- _Text passage_:
────

89 Wash. 130 | Wash. | 1916
Lead Opinion
Prior to October 22, 1913, defendants Luther Hawkins and Jennie Hawkins, his wife, were indebted to several persons upon certain promissory notes in the sum of $80.10 each, and to another in the sum of $274 upon a judgment theretofore rendered, in all, aggregating the sum of $755.60.
Appellant is an attorney at law and had, prior to that time, begun a suit against the defendants Hawkins to recover the sum due upon the promissory notes. In consideration of a dismissal of the suit and the satisfaction of the judgment that had theretofore been entered against them, the defendants Hawkins made a- new note, and a mortgage upon a forty acre tract of land, the legal title to which was then in them.
On February 1st, 1913, the defendants Hawkins had employed the intervener, Lynch, to defend an action involving their land, and had given a mortgage (in form a quit claim deed) in the sum of two thousand dollars to secure his attorney’s fees and the expenses of the suit. In January, 1914, defendants Hawkins made, executed and delivered their deed
“Subject, however, to all liens, incumbrances and- taxes which are a valid and subsisting charge upon said premises, and subject to a quit claim deed intended as a mortgage executed by Luther Hawkins in favor of John H. Lynch recorded in Volume 133 of deeds at page 634, deed records in the office of the auditor of Yakima county, Washington, which said' grantee hereby assumes and agrees to pay as a part of the purchase price above mentioned.”
Thereafter appellant, acting as trustee for his clients, began this action to foreclose the lien of his mortgage. Mr. Lynch intervened, and from the complaint, the petition and answer in intervention, and the answer of the defendants, the issue whether appellant’s mortgage was in fact executed, is drawn.

────

- _Set problem_: Which sums of money does the opinion above mention? List each one as it appears in the text.

- _Rows_:
────

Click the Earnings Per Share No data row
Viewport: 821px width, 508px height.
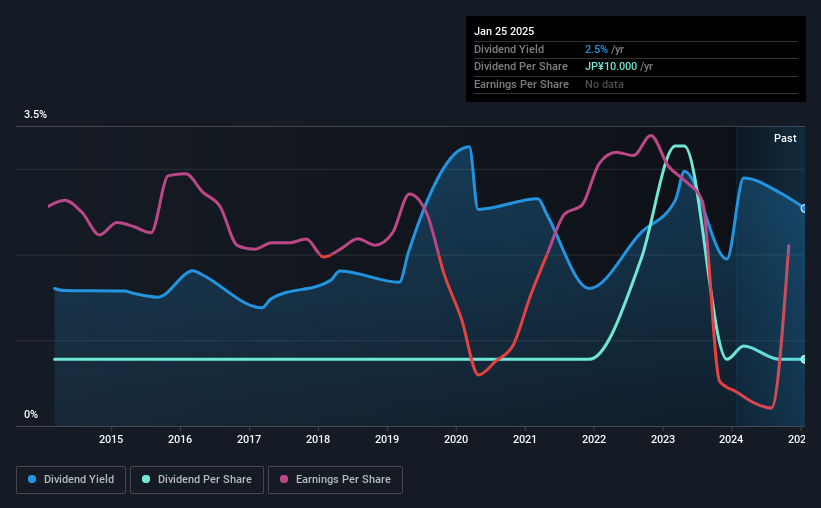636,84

────

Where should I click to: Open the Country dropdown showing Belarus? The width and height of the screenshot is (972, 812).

────

- _Reply to the exercise_:
- $80.10
- $274
- $755.60
- two thousand dollars